Seule la soumission des politiques économiques menées par les États européens aux « dictats de la Troïka » continue à sérieusement préoccuper l’extrême-gauche, comme en témoigne la part active qu’elle a pris, aux côtés de la gauche sociale-démocrate (PCF, Parti de Gauche, Attac, Le Monde Diplomatique…) dans la campagne contre le projet de constitution européenne. De même dénonce t-elle avec vigueur les négociations clandestines entre celle-ci et les États-Unis pour créer une zone transatlantique de libre-échange (TAFTA) ouvrant la voie à une emprise accrue des grandes compagnies étasuniennes et de la finance globalisée. Et elle se joint avec ardeur à la campagne lancée contre la « loi Travail », qui devrait être rebaptisée « loi Exploitation », que la deuxième droite actuellement au pouvoir en France essaie de faire passer en force pour parachever son règne. Il est vrai que toutes ces mesures découlant de la mise en place d’un capitalisme sans frontières font rimer rentabilité avec austérité, et que la petite bourgeoisie intellectuelle dont les anarcho-libertaires font partie, fût-ce à un rang inférieur, en sera inévitablement affectée.
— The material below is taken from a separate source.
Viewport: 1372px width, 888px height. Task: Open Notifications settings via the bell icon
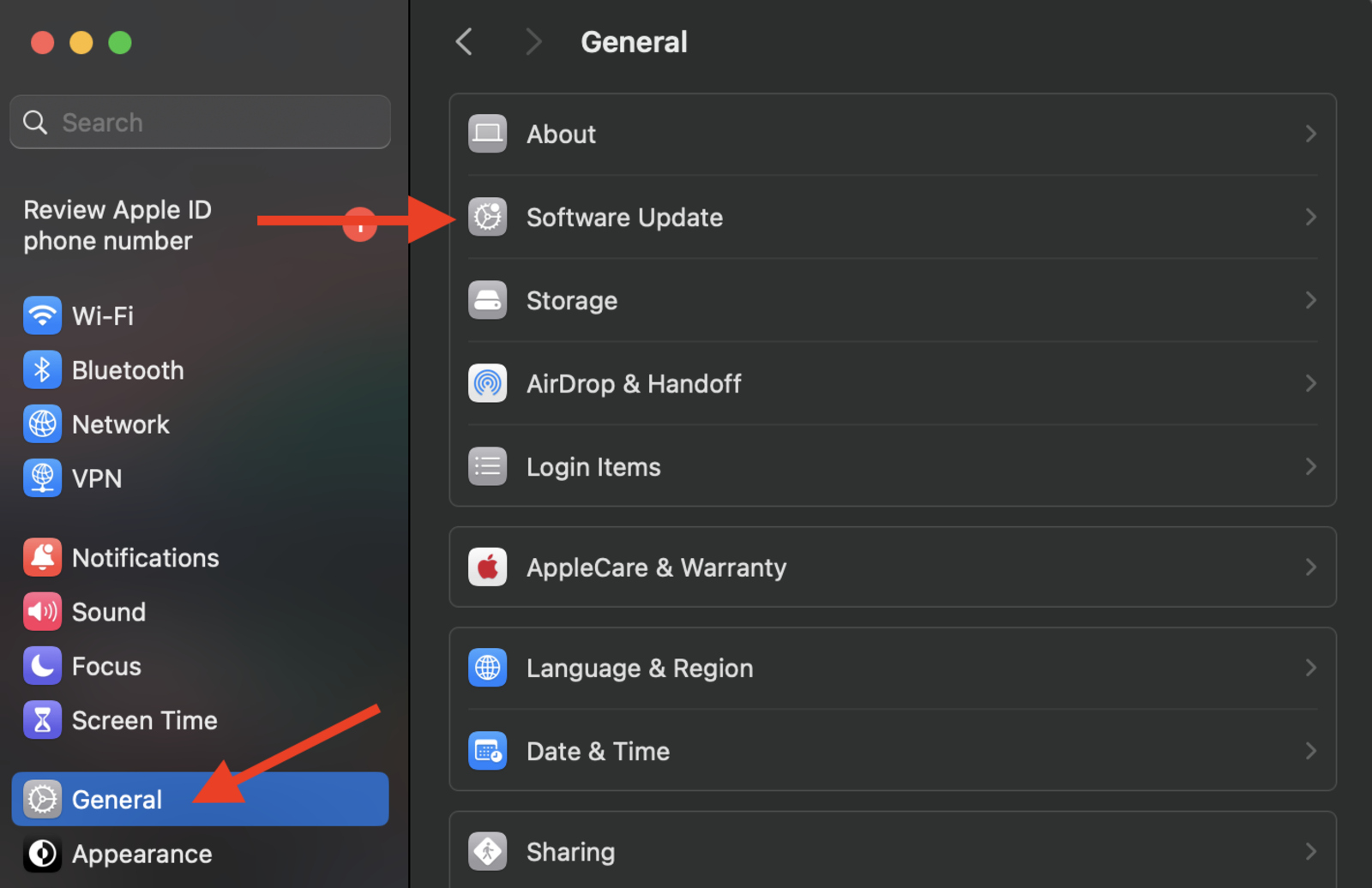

En revanche, nos « gauchos » de la nouvelle vague semblaient, jusque il n’y a pas très longtemps, peu concernés par les affrontements se déroulant sur la scène internationale. La dernière mobilisation de ses maigres troupes remonte à la « guerre préventive » dite « opération Liberté irakienne », une guerre d’agression, en fait, comme la redéfinira Noam Chomski1, lancée par en 2003 par le gouvernement étasunien pour en finir avec le « régime » irakien. Tout en joignant leurs voix à celles des partisans de l’invasion pour fustiger les méfaits du « dictateur » Saddam Hussein, nos anarcho-libertaires, choqués par les massacres de populations civiles par les bombes et les missiles de l’US Air force lors de la guerre d’invasion précédente en 1991, à laquelle s’était ajouté un embargo mortifère (plus de 500 000 enfants irakiens de moins de cinq ans morts de sous-nutrition ou faute de soins médicaux, selon les statistiques officielles), estimèrent que les « alliés » y étaient quand même allés un peu fort. Depuis lors, silence radio de la gauche « radicale » hexagonale sur ce qui se déroule de l’autre côté de la Méditerranée si l’on excepte les délires révolutionnaires qui se sont emparés à nouveau d’elle au moment de l’éphémère et mythique « Printemps arabe » sur lequel je reviendrai. Ce silence, toutefois, commence à être rompu, mais d’une manière qui pourrait étonner de la part de gens qui prétendent se situer dans la lignée de la tradition anticapitaliste et anti-étatiste.